With 4 Kids Walk Into a Bank, newcomer Tyler Boss showed himself to be among the best comic book storytellers in the industry. You can read the first issue for free, so see his abilities for yourself if you haven’t already. His panel layouts and pacing show a command of the medium that artists with decades of experience should envy. I only read 4 Kids for the first time a month ago, but as soon as I did I knew I wanted to talk to Tyler and was very glad he was interested. Read a wide-ranging interview with Tyler Boss, covering his collaborations with Matthew Rosenberg, feelings about art school, and love of drawing “the weird absurdism that is living a human life.”

Tyler Boss 4 Kids Interview Characters

How did you and Matthew Rosenberg find each other?

Matt and I met in 2011. I just moved to New York City in August to attend college at the School of Visual Arts, living in West Harlem with my girlfriend. I managed to get a job at Forbidden Planet a couple of days after moving there. About two months after I started working at Forbidden Planet this bearded kid with a heart pendant choker and 7 Seconds patched blacked shorts got hired. 

Every new hire at Forbidden Planet was regulated to bag check at the front door. Bag check was sort of like hazing a new pledge at a frat (I assume.) Once, while covering bag check, a person handed me their brown paper shopping bag which had a 14-foot boa constrictor nesting inside of it. I’m terrified of snakes. To put it bluntly, the job fucking sucked, and that’s where they stuck this new guy on his first shift. 

I already made up my mind that I wasn’t going to talk to the new guy until he had been there for at least a couple weeks. We had a lot of turnover and I didn’t see any point in getting to know someone if they were just going to disappear the next day. Really nice, right? 

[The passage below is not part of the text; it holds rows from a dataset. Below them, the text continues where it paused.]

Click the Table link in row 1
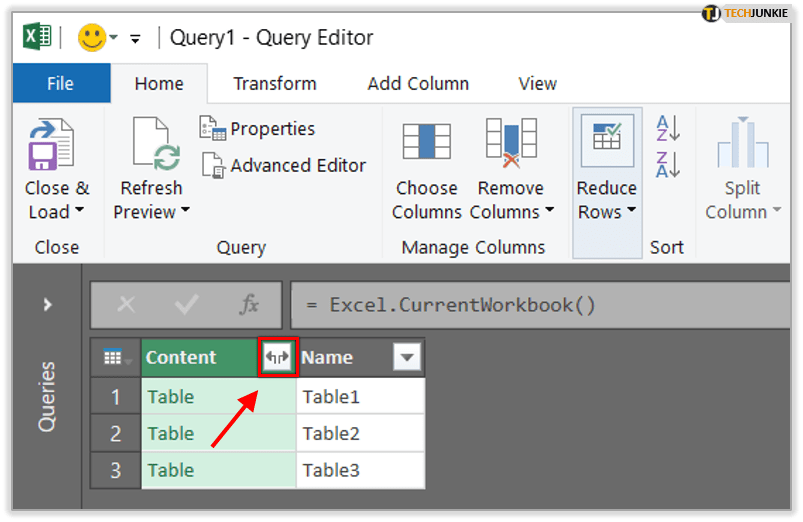The height and width of the screenshot is (522, 803). (x=171, y=397)
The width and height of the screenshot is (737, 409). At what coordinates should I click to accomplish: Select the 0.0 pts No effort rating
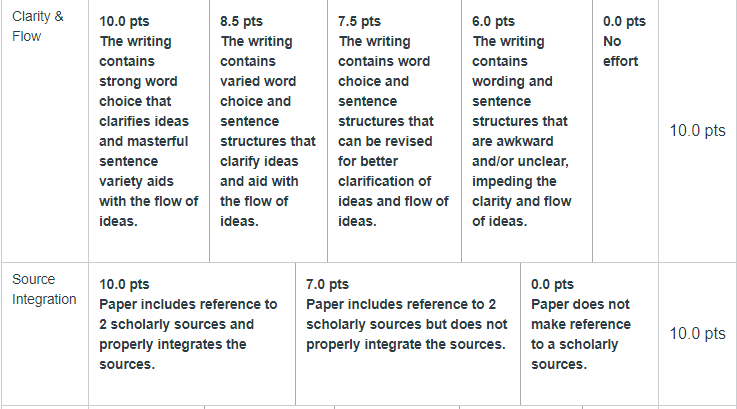[x=625, y=131]
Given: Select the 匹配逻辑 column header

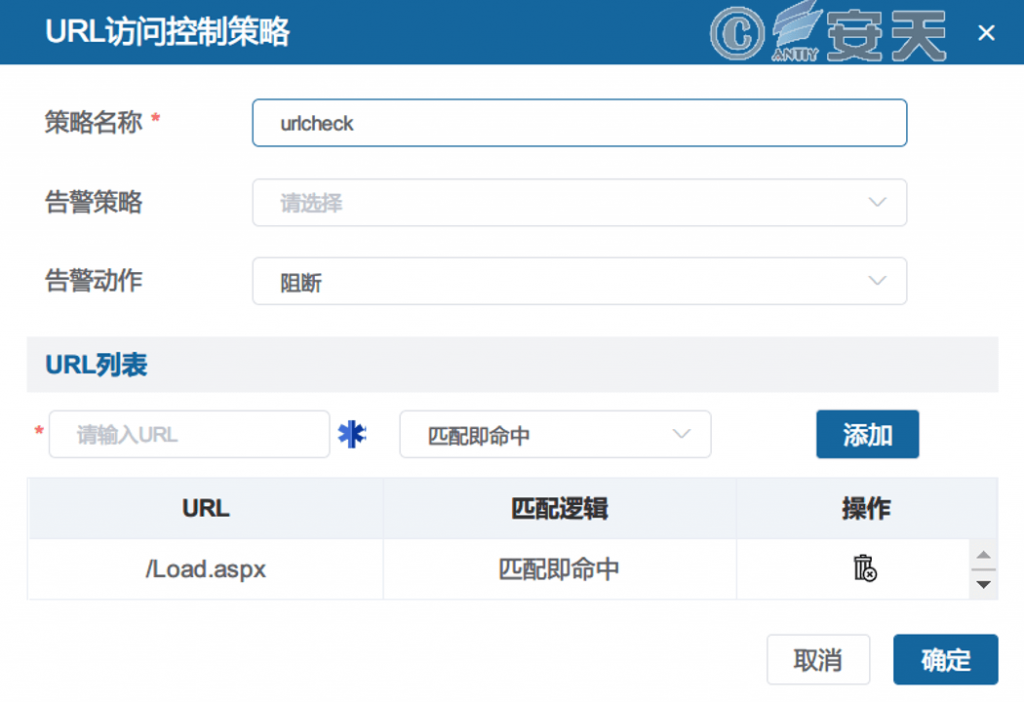Looking at the screenshot, I should [559, 508].
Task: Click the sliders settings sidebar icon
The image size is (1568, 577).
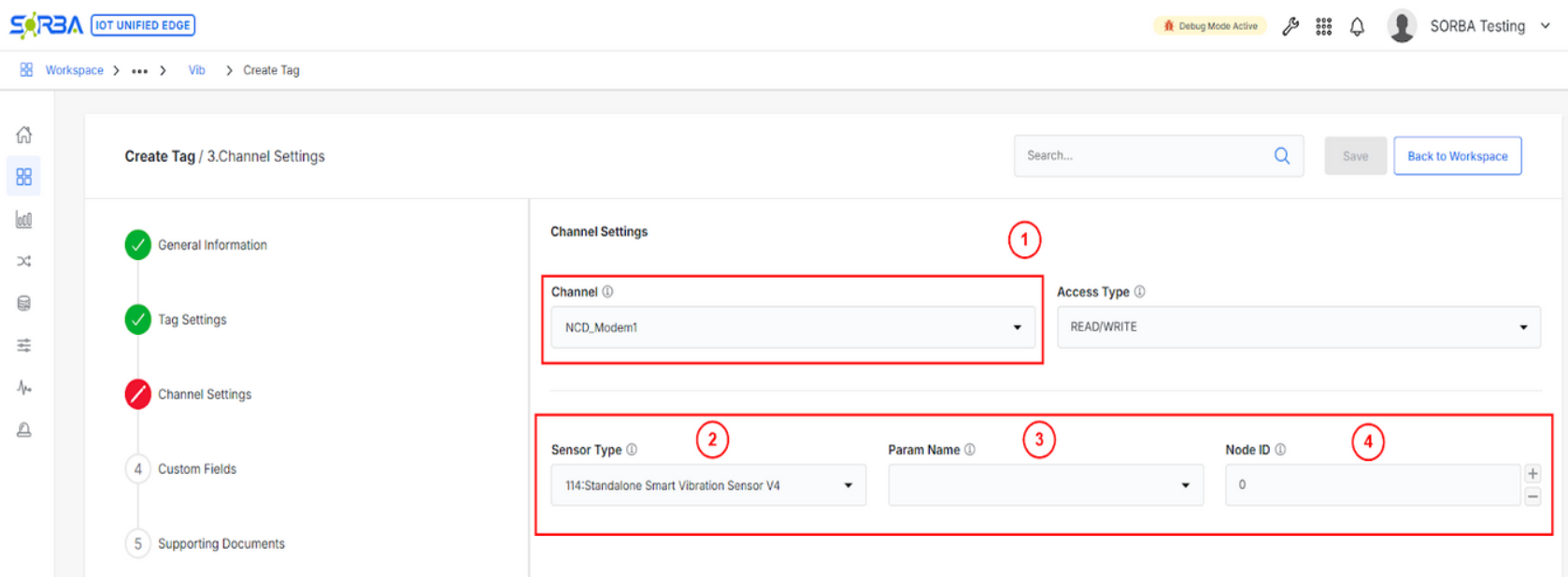Action: [24, 345]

But there I am re-stocking the glass rare book display when I hear the new guy behind me say, “Is that the hardcover edition of Big Questions? Anders Nilsen is my girlfriend’s favorite artist.” Alright, I guess I have to talk to him, at least his girlfriend has good taste. Guy’s name is Matt, he wants to be a writer and thought it would be a good idea to see how shops work if he’s going to try to be a professional. I tell him I had the same reasoning but that I wanted to be an artist. 

Seven hours drag by and were closing the shop at midnight. I and this Matt fella and the other couple of co-workers left all walk to the train station together. A few of the folks go the N train, another to the 6, and myself and Matt head to the L platform. Turns out we’re both taking it westbound. Turns out we’re both transferring at 8th Ave. Turns out we’re both transferring to the A train.  Turns out we’re both getting off at the same stop in the upper hundreds of Harlem. Turns out this guy I wasn’t going to waste time on talking to was not just my fellow lacky at the comic shop, but also my neighbor, my commute buddy, and eventually my creative partner. 

What went through your mind when you received the script for the first issue?

Shit, I guess Matt can write.

The pacing of the book feels like the work of an artist with much more experience. How did you have such command of pacing so early in your career?

I had really good teachers. I have a lot of complicated feelings about art school and the money it costs. Graduates enter a field where only one in a million makes enough money to pay off their student loan debt working in the industry. That said, I would not have a career without Klaus Janson. I don’t even know where to begin talking about Klaus. Everything I know about telling a story in the comics medium starts with him. 

When you first start to make comics it’s all based on intuition. You have this inner knowledge of how to string pictures together to make them add up to a story. Klaus wasn’t having any of that, though. His teaching style was sort of like the boot camp section from Full Metal Jacket. He broke down all of our pre-formed notions about what it meant to make a comic and then re-built it back up to the point we knew “the rules” so well that the job becomes intuitive again. To be clear, Klaus never yelled like a drill sergeant. He’d just sort of chuckle and shake his head if you did something dumb. 

Did Matt break down each panel in his script or were those choices left up to you?

Matt is a full scripter. He doesn’t really call shots unless he has a really clear vision for what he thinks will work, but he is big on describing what characters are doing. He really loves to add little character actions so that everyone is always active and acting. That said, after receiving a script from Matt I have free reign to do what I think is best. Our works are true collaborations in that we go back and forth with each other constantly and when the project is over we have a hard time remembering who came up with what.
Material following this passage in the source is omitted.